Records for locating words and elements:

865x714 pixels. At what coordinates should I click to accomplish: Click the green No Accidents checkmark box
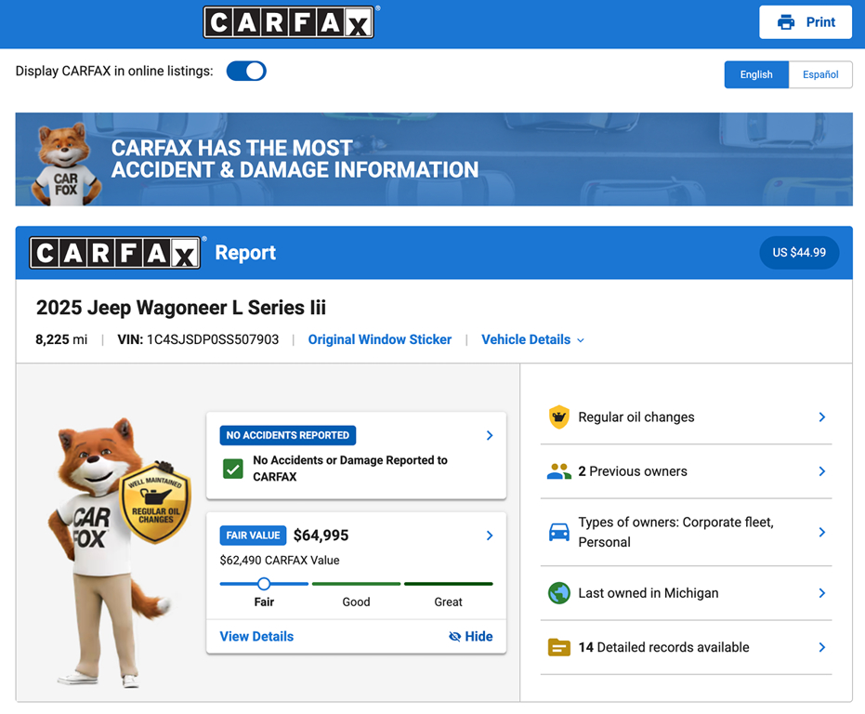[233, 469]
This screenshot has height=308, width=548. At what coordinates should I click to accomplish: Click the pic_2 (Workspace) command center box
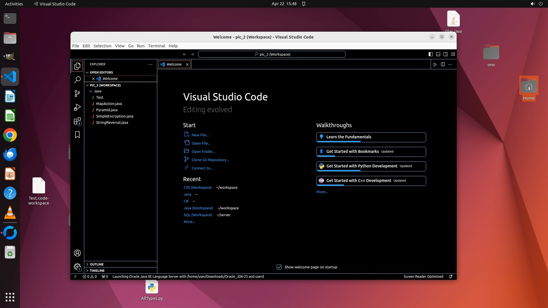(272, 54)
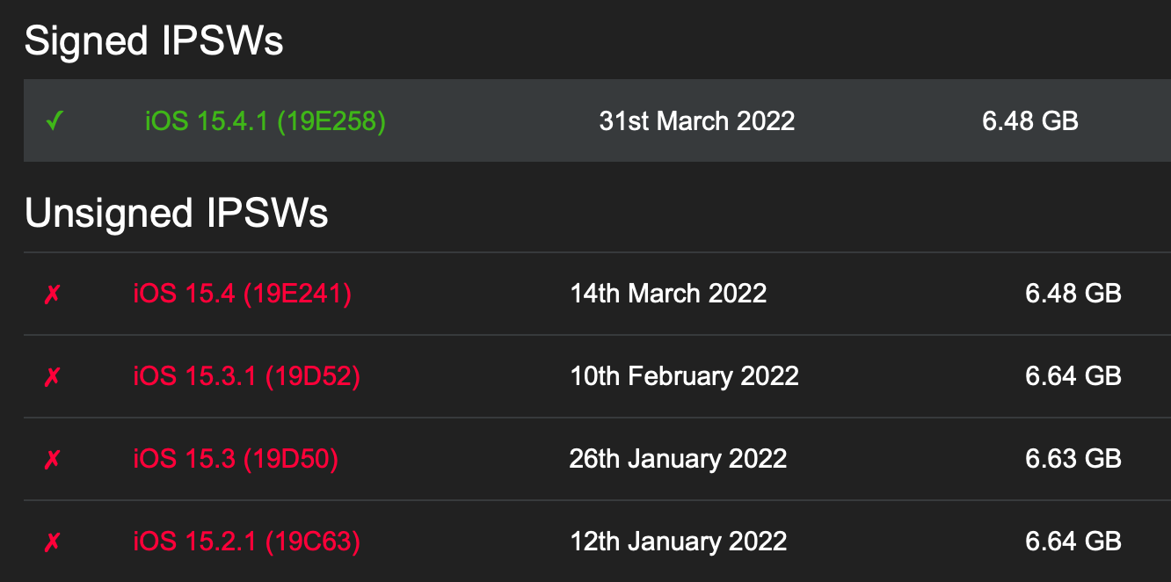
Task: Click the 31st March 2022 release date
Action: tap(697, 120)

» **THE TASK**: Could you retype all of the lines above word for word, leaving the pictures out?

» **OUTPUT OF THE EXERCISE**:
865x714 pixels. At what coordinates should I click to accomplish: Click the green No Accidents checkmark box
[233, 469]
This screenshot has height=308, width=548. At what coordinates should I click to accomplish: Click the pic_2 (Workspace) command center box
(272, 54)
Task: Click the 31st March 2022 release date
Action: tap(697, 120)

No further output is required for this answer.